Em 1938, Coleman Griffith começa a trabalhar como consultor nos Chicago Cubs, tornando-se um dos primeiros psicólogos desportivos a trabalhar no desporto profissional.

Nos anos 40, em Portugal, já o Instituto Nacional de Educação Física incluía cadeiras de psicologia aplicada ao desporto nos seus cursos. Aníbal Costa, Alves Vieira, Noronha Feio e António Paula Brito foram algumas das primeiras referencias da área em Portugal.

Em 1947, Tim Gallwey um jogador da equipa de Ténis da Harvard University, publica o livro The Inner Game of Tennis, revolucionário e surpreendente que depois extrapolou os seus conteúdos até à área empresarial. No documento, o autor partilha como começou a explorar formas de focar a mente do jogador na observação direta e sem julgamento no corpo, na bola e raquete, de uma forma que dava relevo à aprendizagem, à performance e ao prazer do processo. Esta abordagem de tomada de consciência permitia que os jogadores amadores se desenvolvessem fisica e instintivamente sem muitas instruções técnicas específicas. Cada jogo compõe-se de duas partes: um jogo exterior e um jogo interior. O primeiro é jogado contra um adversário para superar obstáculos externos e atingir um objetivo. O jogo interior desenrola-se na mente do jogador contra obstáculos como falta de concentração, nervosismo, ausência de confiança, autocondenação, tudo hábitos que impedem um bom desempenho.

Em 1965 foi criada na europa a International Society of Sport Psychology (ISSP).

Em 1966, Bruce Ogilvie e Thomas Tutko, escreveram Problem Athletes and How to Handle Them. Ogilvie estudou mais de 250 desportistas de alto nível nos anos 70.

Em 1967 funda-se a North American Society for the Psychology of Sport and Physical Activity (NASPSPA).

Em 1979 o Journal of Sport Psychology começa a publicar as diversas investigações realizadas nesta área de estudo.

Nos anos 80, os artigos de Rainer Martens ajudaram a promover a psicologia do desporto. O professor da University of Illinois havia criado a famosa editora Human Kinetics em 1974 por falta de uma editora que publicasse as atas da conferencia da NASPSPA em 1973.

Em 1987 fundava-se a divisão 47 da American Psychologycal Association – Sport & Exercise Psychology.
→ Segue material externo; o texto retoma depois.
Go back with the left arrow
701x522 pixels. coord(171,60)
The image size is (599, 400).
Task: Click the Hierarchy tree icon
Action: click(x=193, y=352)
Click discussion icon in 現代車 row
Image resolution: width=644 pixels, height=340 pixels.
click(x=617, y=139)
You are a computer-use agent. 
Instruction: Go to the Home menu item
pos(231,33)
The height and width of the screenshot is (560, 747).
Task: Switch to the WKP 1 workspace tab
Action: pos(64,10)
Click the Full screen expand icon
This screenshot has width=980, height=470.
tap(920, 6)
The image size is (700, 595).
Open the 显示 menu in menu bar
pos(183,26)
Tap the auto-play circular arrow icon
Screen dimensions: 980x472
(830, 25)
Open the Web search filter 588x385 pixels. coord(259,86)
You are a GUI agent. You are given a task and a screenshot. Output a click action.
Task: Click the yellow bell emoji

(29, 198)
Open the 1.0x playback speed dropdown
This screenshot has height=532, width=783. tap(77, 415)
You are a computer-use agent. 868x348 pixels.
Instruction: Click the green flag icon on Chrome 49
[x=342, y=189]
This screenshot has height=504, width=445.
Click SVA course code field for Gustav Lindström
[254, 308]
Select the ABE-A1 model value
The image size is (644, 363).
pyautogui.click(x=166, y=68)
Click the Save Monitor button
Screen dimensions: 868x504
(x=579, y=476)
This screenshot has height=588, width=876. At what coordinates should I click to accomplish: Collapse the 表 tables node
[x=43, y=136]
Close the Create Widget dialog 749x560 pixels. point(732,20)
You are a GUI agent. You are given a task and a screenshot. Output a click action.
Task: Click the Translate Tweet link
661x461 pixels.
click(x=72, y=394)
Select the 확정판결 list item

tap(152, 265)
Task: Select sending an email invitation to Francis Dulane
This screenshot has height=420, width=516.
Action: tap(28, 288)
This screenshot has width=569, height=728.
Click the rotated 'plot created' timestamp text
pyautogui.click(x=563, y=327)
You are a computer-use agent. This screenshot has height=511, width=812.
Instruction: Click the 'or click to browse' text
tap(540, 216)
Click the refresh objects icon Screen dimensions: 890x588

Como mente e corpo não existem por separado e interagem entre si, o estudo dos comportamentos humanos em ambiente desportivo tem vindo a ser um fenómeno cada vez mais estudado. A incorporação da psicologia do desporto na década dos 80, foi talvez um dos elementos mais destacáveis do recente panorama investigador (Singer, Hausenblas y Janelle, 2001).

Definição

A psicologia do desporto aplicada (American Psychological Association Division 47 [APA], 2014) é o estudo e aplicação dos princípios psicológicos à performance humana para ajudar os atletas a obterem uma performance consistente na faixa superior das suas capacidades e para desfrutar de forma plena do processo de performance desportiva. Os psicólogos aplicados são treinados e especializados para participarem numa ampla gama de atividades, incluindo: a identificação, desenvolvimento e execução do conhecimento mental e emocional, dos skills e habilidades requeridas para a excelência nos domínios atléticos; a compreensão, diagnostico e prevenção dos inibidores psicológicos, cognitivos, emocionais, comportamentais e psicofisiológicos para uma performance excelente; e a melhoria dos contextos atléticos para facilitar um desenvolvimento mais eficiente, uma execução consistente e criar experiencias positivas nos atletas.

Para Dosil (2004, p.13) a psicologia da atividade física e do desporto é uma ciência que estuda o comportamento humano no contexto da atividade física e desportiva, e como disciplina das ciências da atividade física e do desporto, guarda uma relação estreita com todas as que se enquadram nesse âmbito, aportando os conhecimentos psicológicos e desta forma, completando e enriquecendo as contribuições próprias de outras ciências como a medicina, a sociologia ou o direito. É portanto uma psicologia aplicada. Assim, Weinberg e Gould (2011) resumem a psicologia do desporto e do exercício físico como um estudo científico de pessoas e seus comportamentos em atividades físicas e desportivas.

A intervenção da psicologia no desporto

Como não existem muitas licenciaturas em psicologia do desporto em todo o mundo, pode ser difícil determinar qual a melhor combinação de formação, treino e experiência que qualificam o psicólogo desportivo. No entanto, a Divisão 47 da APA sugere que os psicólogos do desporto sejam licenciados em psicologia com experiência na aplicação dos princípios psicológicos nos cenários desportivos.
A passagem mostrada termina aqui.